(Passage provided):
• • • • •
Title: Re: Craving for speed ? A visual cheat sheet to help optimizing your code to death.
Post by: TFM on 22:01, 19 October 13
ADD IX,SP ; same timing as with HL


Nope, ADD HL,SP is one microsecond faster. Usage if IX or IY instead of HL always uses one byte and one ys more.


If you talk about ADD IX,HL - sorry, that won't work.

Title: Re: Craving for speed ? A visual cheat sheet to help optimizing your code to death.
Post by: cpcitor on 18:45, 20 October 13
Nope, ADD HL,SP is one microsecond faster. Usage if IX or IY instead of HL always uses one byte and one ys more.

If you talk about ADD IX,HL - sorry, that won't work.

You're totally right, TFM.
That's the problem when addressing an audience of masters.  ;)

I was focused on checking equivalence between SP and others and forgot for a moment that the DD prefix replaces HL by IX in operations.
• • • • •
(Data section):

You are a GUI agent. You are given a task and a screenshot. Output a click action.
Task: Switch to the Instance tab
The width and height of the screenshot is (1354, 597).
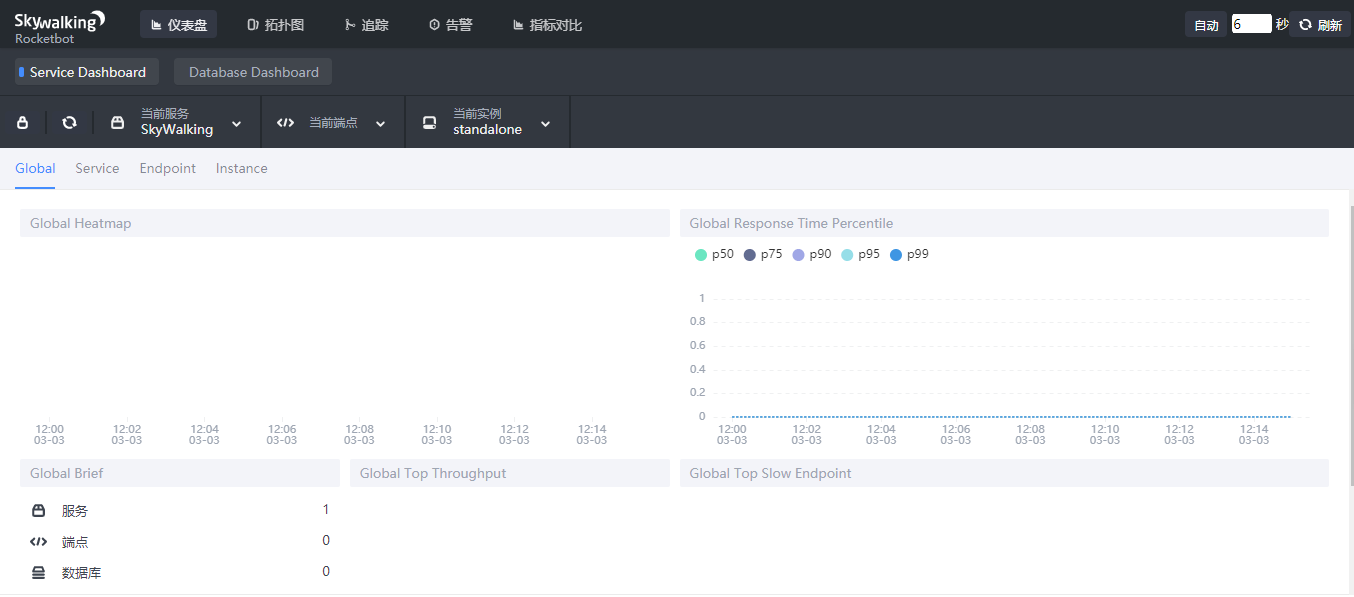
• • • • •
(Problems to solve):
1. Quote the forum thread on optimizing code, starting at "Post by: cpcitor" and ending at "totally right, TFM.".
2. Answer these from the forum thread on optimizing code:
(a) By how much is ADD HL,SP faster, according to TFM?
(b) Which instruction does TFM say won't work?
(c) According to cpcitor, what does the DD prefix replace HL with in operations?
3. Carry on the forum thread on optimizing code from its last line.

(Final results):
1.
Post by: cpcitor on 18:45, 20 October 13
Nope, ADD HL,SP is one microsecond faster. Usage if IX or IY instead of HL always uses one byte and one ys more.

If you talk about ADD IX,HL - sorry, that won't work.

You're totally right, TFM.

2.
(a) One microsecond.
(b) ADD IX,HL.
(c) IX.

3.
It should read ADD IX,SP ; same timing as with DE or BC instead of SP.

Code: [Select]
09 = ADD HL,BC
19 = ADD HL,DE
29 = ADD HL,HL
DD,09 = ADD IX,BC
DD,19 = ADD IX,DE
DD,29 = ADD IX,IX

Thanks TFM for spotting that.

I wished the PDF would be a reference of not only the timing but the available instructions.

The Z80 logic makes that ideal a bit complicated. Let's keep it simple at the moment.
Title: Re: Craving for speed ? A visual cheat sheet to help optimizing your code to death.
Post by: TFM on 22:22, 21 October 13
Don't thank me. Thanks' to YOU for compiling all that valuable data.  :)